---------- 本文抜粋 ----------

また、収入や家族構成など自分の状況が変わっていないかも確認しましょう。以前は気にならなかったリスクが、今は重荷になっていることもあります。そんな時は一部売却でリスクを抑える判断も有効です。つまり、売るかどうかの判断は、自分のライフプランと資産計画に沿って決めるのが正解です。
視点② 市場環境・ファンドの状況の視点
次に、市場環境やファンドの状況を客観的に見て判断しましょう。経済情勢や金利、為替の動きが自分の投資信託にどう影響するかを確認します。株式型なら景気や企業業績、債券型なら金利動向、不動産型なら不動産市況など、ファンドの種類ごとに注目すべき指標は異なります。
同時に、そのファンドの基準価額や純資産総額の推移、運用成績がどうかもチェックします。ベンチマークや他の類似ファンドと比べてパフォーマンスが劣っていたり、運用方針が大きく変わっていたりするなら、売却を検討する判断材料になります。
逆に、市場が不安定でもファンドの中身に問題がなく、長期的に期待できるなら、保有を続ける理由になります。データと情報に基づく判断が、感情に流されない冷静な選択につながります。

---------- 表示データ ----------

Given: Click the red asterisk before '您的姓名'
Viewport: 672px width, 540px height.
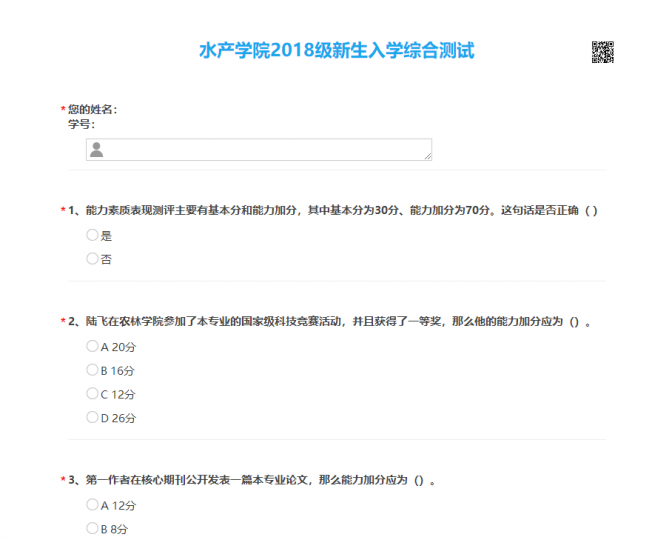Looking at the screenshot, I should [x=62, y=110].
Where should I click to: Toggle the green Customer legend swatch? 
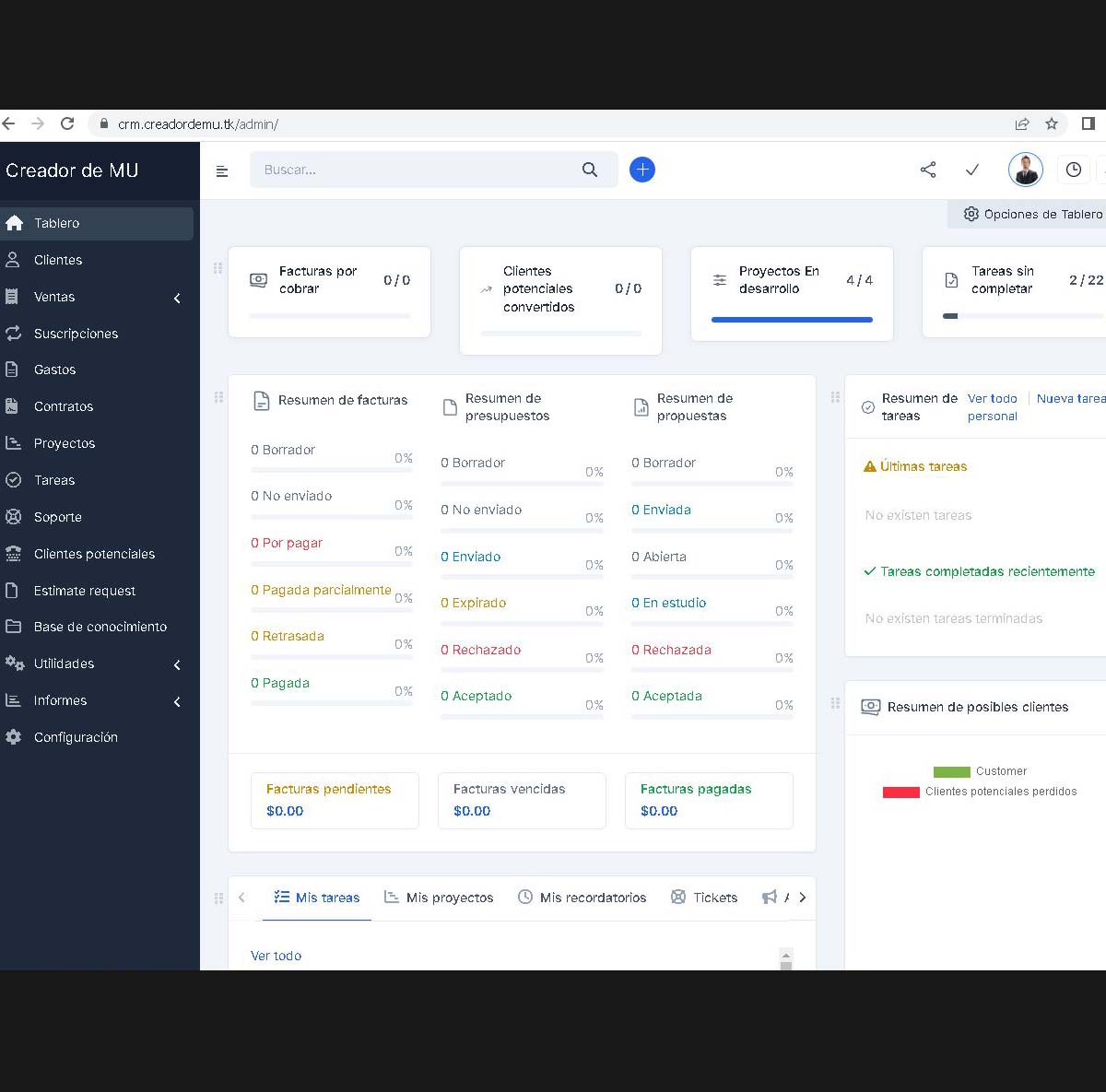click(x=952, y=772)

----------
---------- 表示データ ----------

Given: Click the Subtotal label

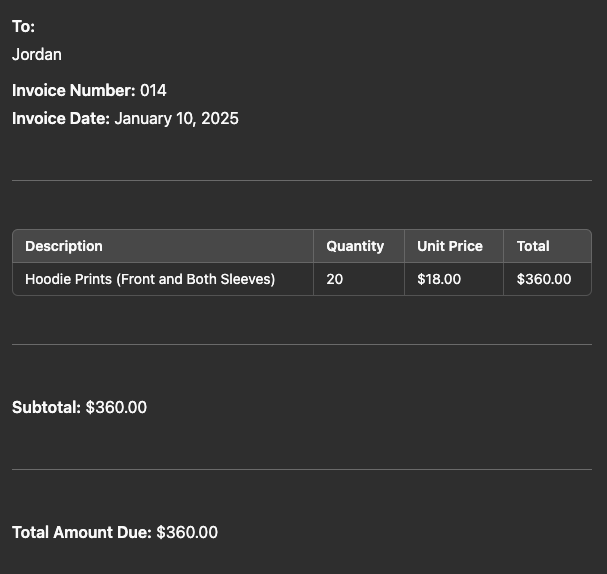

----------

本文抜粋に出てくるファンドの種類をすべて挙げること。 データは使わなくてよい。

解答全文 ->
株式型、債券型、不動産型